■ WHAT YOU NEED TO DO
Each line below needs to be repeated precisely as it is.

Collected data entries:
· · ·
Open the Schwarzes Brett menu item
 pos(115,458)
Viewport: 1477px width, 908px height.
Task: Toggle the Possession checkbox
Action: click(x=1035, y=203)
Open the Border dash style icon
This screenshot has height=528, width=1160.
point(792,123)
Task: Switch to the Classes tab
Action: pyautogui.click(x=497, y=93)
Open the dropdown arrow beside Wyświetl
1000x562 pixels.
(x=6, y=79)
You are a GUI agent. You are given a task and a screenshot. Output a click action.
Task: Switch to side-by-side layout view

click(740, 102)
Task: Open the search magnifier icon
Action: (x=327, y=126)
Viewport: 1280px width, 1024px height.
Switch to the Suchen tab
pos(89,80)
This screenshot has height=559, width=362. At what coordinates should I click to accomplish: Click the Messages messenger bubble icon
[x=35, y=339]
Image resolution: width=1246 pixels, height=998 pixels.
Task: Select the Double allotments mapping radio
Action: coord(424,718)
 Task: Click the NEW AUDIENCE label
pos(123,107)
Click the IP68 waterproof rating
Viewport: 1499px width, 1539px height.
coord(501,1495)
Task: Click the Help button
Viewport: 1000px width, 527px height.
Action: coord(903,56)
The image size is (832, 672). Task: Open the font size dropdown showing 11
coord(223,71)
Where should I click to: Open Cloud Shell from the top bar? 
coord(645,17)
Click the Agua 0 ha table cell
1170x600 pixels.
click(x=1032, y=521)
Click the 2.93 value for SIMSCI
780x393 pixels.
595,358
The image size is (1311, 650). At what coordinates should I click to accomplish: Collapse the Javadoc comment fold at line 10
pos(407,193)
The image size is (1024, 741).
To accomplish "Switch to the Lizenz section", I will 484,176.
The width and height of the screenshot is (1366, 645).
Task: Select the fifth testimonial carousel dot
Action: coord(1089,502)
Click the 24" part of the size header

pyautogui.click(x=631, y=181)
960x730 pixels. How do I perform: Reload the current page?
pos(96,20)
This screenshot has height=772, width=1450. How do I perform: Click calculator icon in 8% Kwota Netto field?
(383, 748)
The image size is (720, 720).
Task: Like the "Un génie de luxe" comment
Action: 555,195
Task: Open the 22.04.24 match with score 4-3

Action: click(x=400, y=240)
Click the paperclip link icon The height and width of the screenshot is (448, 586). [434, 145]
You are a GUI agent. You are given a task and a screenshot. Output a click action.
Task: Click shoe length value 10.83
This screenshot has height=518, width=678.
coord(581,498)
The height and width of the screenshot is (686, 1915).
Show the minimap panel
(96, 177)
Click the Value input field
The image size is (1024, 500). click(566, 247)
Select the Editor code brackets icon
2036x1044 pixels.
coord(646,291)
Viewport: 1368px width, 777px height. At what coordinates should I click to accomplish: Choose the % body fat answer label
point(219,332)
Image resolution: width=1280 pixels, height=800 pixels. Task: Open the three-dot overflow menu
· · ·
■ RESULT
Open the Schwarzes Brett menu item
 pos(115,458)
Viewport: 1477px width, 908px height.
Task: Toggle the Possession checkbox
Action: click(x=1035, y=203)
Open the Border dash style icon
This screenshot has height=528, width=1160.
point(792,123)
Task: Switch to the Classes tab
Action: pyautogui.click(x=497, y=93)
Open the dropdown arrow beside Wyświetl
1000x562 pixels.
(x=6, y=79)
You are a GUI agent. You are given a task and a screenshot. Output a click action.
Task: Switch to side-by-side layout view

click(740, 102)
Task: Open the search magnifier icon
Action: (x=327, y=126)
Viewport: 1280px width, 1024px height.
Switch to the Suchen tab
pos(89,80)
This screenshot has height=559, width=362. At what coordinates should I click to accomplish: Click the Messages messenger bubble icon
[x=35, y=339]
Image resolution: width=1246 pixels, height=998 pixels.
Task: Select the Double allotments mapping radio
Action: coord(424,718)
 Task: Click the NEW AUDIENCE label
pos(123,107)
Click the IP68 waterproof rating
Viewport: 1499px width, 1539px height.
coord(501,1495)
Task: Click the Help button
Viewport: 1000px width, 527px height.
Action: coord(903,56)
The image size is (832, 672). Task: Open the font size dropdown showing 11
coord(223,71)
Where should I click to: Open Cloud Shell from the top bar? 
coord(645,17)
Click the Agua 0 ha table cell
1170x600 pixels.
click(x=1032, y=521)
Click the 2.93 value for SIMSCI
780x393 pixels.
595,358
The image size is (1311, 650). At what coordinates should I click to accomplish: Collapse the Javadoc comment fold at line 10
pos(407,193)
The image size is (1024, 741).
To accomplish "Switch to the Lizenz section", I will 484,176.
The width and height of the screenshot is (1366, 645).
Task: Select the fifth testimonial carousel dot
Action: coord(1089,502)
Click the 24" part of the size header

pyautogui.click(x=631, y=181)
960x730 pixels. How do I perform: Reload the current page?
pos(96,20)
This screenshot has height=772, width=1450. How do I perform: Click calculator icon in 8% Kwota Netto field?
(383, 748)
The image size is (720, 720).
Task: Like the "Un génie de luxe" comment
Action: 555,195
Task: Open the 22.04.24 match with score 4-3

Action: click(x=400, y=240)
Click the paperclip link icon The height and width of the screenshot is (448, 586). [434, 145]
You are a GUI agent. You are given a task and a screenshot. Output a click action.
Task: Click shoe length value 10.83
This screenshot has height=518, width=678.
coord(581,498)
The height and width of the screenshot is (686, 1915).
Show the minimap panel
(96, 177)
Click the Value input field
The image size is (1024, 500). click(566, 247)
Select the Editor code brackets icon
2036x1044 pixels.
coord(646,291)
Viewport: 1368px width, 777px height. At what coordinates should I click to accomplish: Choose the % body fat answer label
point(219,332)
Image resolution: width=1280 pixels, height=800 pixels. Task: Open the three-dot overflow menu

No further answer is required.